Autre concept: celui d'outil virtuel pour la conception de systèmes. Exemple, pour la programmation robotique, une palette de 6 mouvements permet de combiner visuellement la totalité des mouvements possibles pour un robot et de faire au moins une première modélisation de son activité sans aucune programmation proprement dite.
Virtools. 1 rue de Beauvais, 60300 Senlis. Tel. 44 53 75 43
Annie Luciani, 43 ans, ingénieur à Grenoble, rêve rien moins que d'inventer, grâce à l'ordinateur, un art nouveau, "multisensoriel". Objectif: créer de nouveaux instruments 100% virtuels dont l'artiste joue par le truchement d'un clavier. Fin du fin, ce dernier simule le toucher du violon, du piano... Déjà un concert à son actif. (Libération du 16 février 1994).

_LIGNES DE DONNÉES_
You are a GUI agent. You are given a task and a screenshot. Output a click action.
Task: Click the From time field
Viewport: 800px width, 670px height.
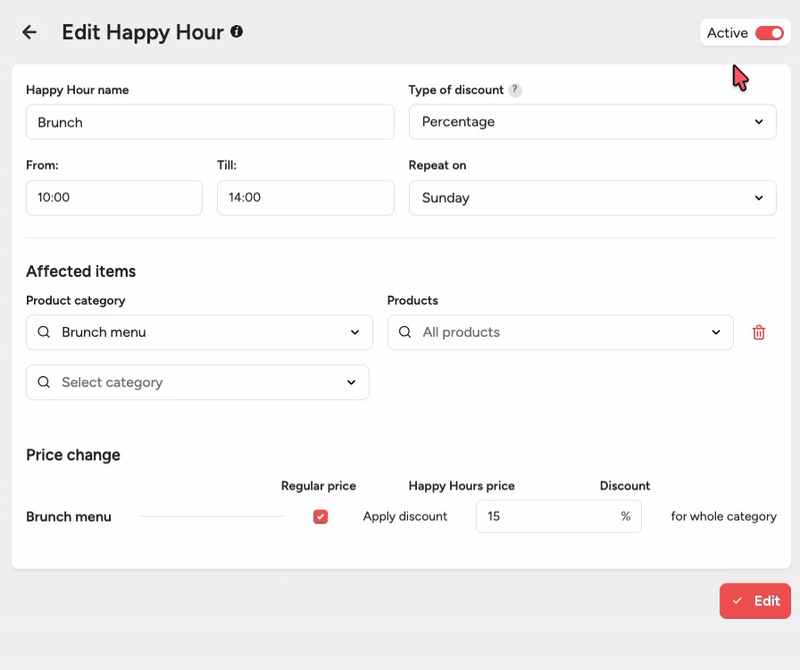[x=114, y=198]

_CONSIGNE DONNÉE_
Prolongez le texte sur les outils et instruments virtuels en reprenant après sa dernière phrase.

_RÉPONSE ATTENDUE_
La firme Vream, de Chicago commerciale le produit du même nom pour le développement d'applications de réalité virtuelle. Le produit complet est offert pour 795 dollars. Il tourne sur 386, 486 ou Pentium, avec coprocesseur mathématique et un minimum de 10 méga-octets sur disque dur et les périphériques habituels aux machines orientées multimédia (notamment les joysticks). Pas question de lunettes. Il faut donc plutôt parler d'un outil de présentation et d'animation graphique en 3D.
Parmi les questions, voire les culpabilisations, qui affectent les partisans de l'hypermonde, se pose fréquemment celle de l'exclusion. Les outils de la réalité virtuelle coûtent cher. Et sont donc réservés aux plus riches. Leur emploi exige une haute technicité, qui en fait l'apanage des ingénieurs.
Au contraire, pensons-nous, l'hypermonde s'ouvre à tous, et bien plus que le monde traditionnel... à condition de bien prendre le mot dans sa signification d'espace de convergence des technologies de l'information. En effet le téléviseur, ou au moins le poste de radio, fixe ou baladeur, sont les plus répandus de tous les outils technologiques. Y compris chez les SDF, les travailleurs immigrés en foyer et les pays en voie de développement même sahellisés. Bien plus faciles d'accès que l'automobile et même l'eau courante, sans parler des préservatifs.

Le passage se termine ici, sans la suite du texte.